Offshore magic circle law firm

Ogier is a law firm with offices in the BVI, the Cayman Islands, Guernsey, Ireland, Jersey and Luxembourg. It is a member of the offshore magic circle.

== History ==

John Francis Giffard began practicing law in St Helier, Jersey in 1867.
His practice was joined by William Smyth Le Masurier in 1905.
A partnership between Advocate Leonce L’Hermite Ogier and John Gleury Le Cornu is formed in 1922.
Philip Antonio Poch was made partner alongside Le Masurier and Gifford to form Le Masurier Giffard & Poch in 1932.
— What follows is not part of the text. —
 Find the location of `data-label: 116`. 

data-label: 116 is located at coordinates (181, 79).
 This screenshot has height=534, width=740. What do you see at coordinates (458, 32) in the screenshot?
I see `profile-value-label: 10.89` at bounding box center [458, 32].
The two law firms of Le Masurier Giffard & Poch and Ogier & Le Cornu merged to create the Ogier Group in 1995.
Ogier created the first trans-Atlantic offshore law firm when it merged with Boxalls in Cayman in 2004.
Ogier & Le Masurier became Ogier in 2005.
Ogier merged with WSmith based in BVI and Hong Kong in 2007.
Ogier opened an office in Shanghai in 2011, making it the first offshore law firm to operate out of mainland China.
In 2012 Ogier became the first offshore law firm to open an office in Luxembourg.
Ogier Fiduciary Services opened an office in Luxembourg in 2013.

Management Buy-out of Ogier Fiduciary Services occurred in 2014.
Ogier launched Dispute Resolution into Hong Kong in 2014.

In 2015 Ogier launched new brand identity focused on law.
Ogier launched Ogier Global to create an integrated corporate administration team in 2017.
Ogier launched Singapore office in 2021.
Ogier launched its Beijing office in 2022.

In 2022 Ogier merged with Irish law firm, Leman Solicitors, to form Ogier Leman.

== Offices ==

Ogier has offices based in Beijing, British Virgin Islands, Cayman, Guernsey, Hong Kong, Ireland, Jersey, London, Luxembourg, Shanghai, Singapore and Tokyo.